- **What you need to do**: The reply should repeat all of the data word for word, with no pictures.

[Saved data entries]
········
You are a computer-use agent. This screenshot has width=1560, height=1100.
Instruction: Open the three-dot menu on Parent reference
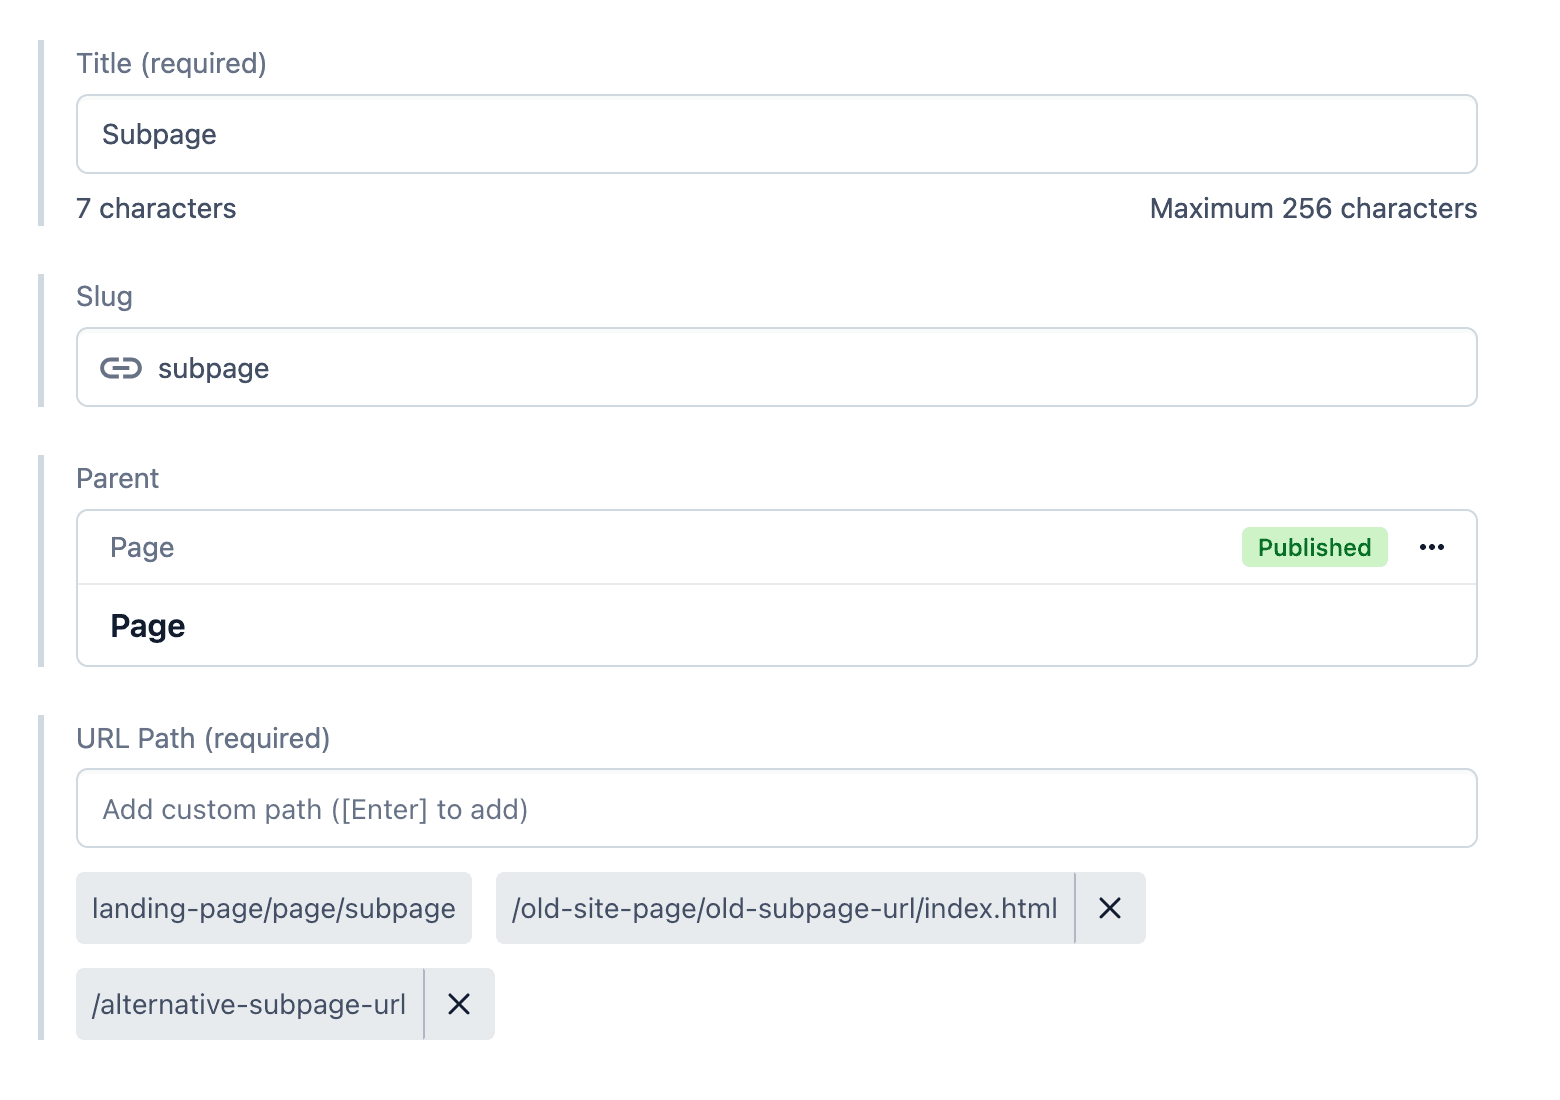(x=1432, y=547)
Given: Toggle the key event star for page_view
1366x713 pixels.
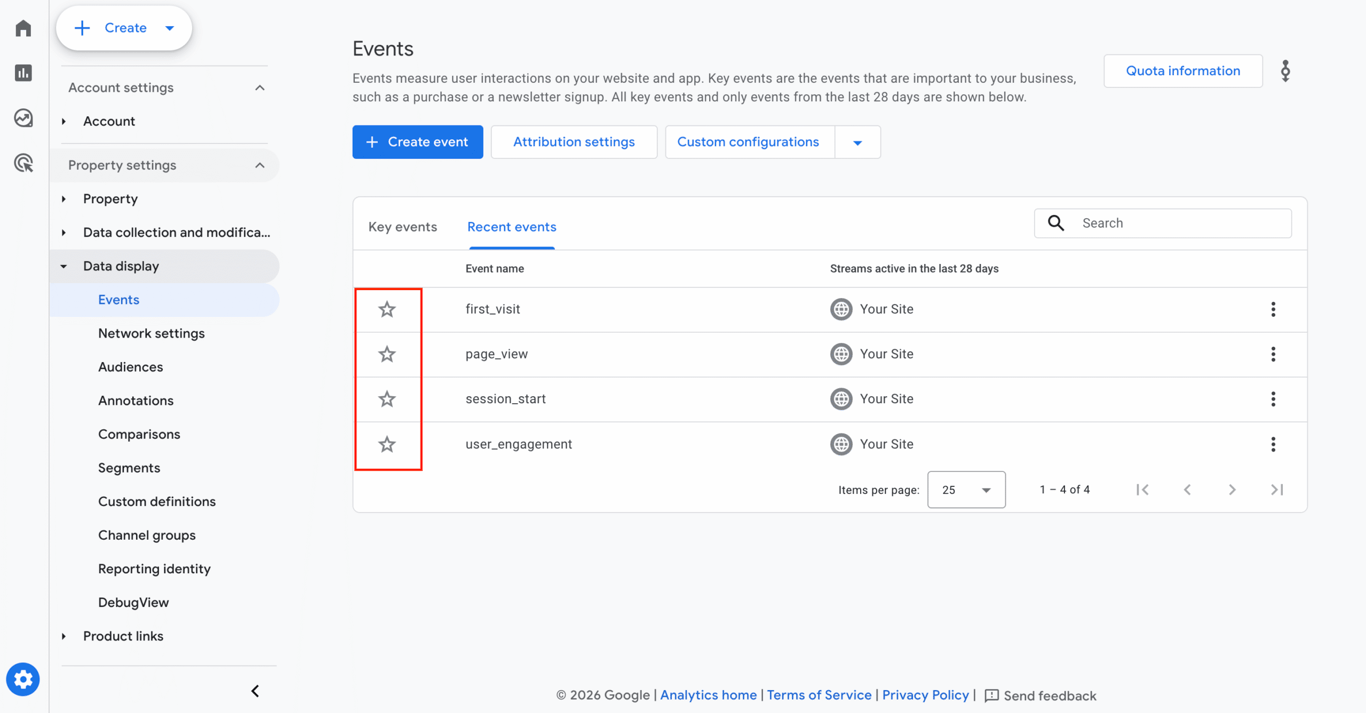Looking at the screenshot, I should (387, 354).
········
- **Reply to the task**:
You are a computer-use agent. This screenshot has width=1560, height=1100.
Instruction: Open the three-dot menu on Parent reference
(x=1432, y=547)
Given: Toggle the key event star for page_view
1366x713 pixels.
Looking at the screenshot, I should (387, 354).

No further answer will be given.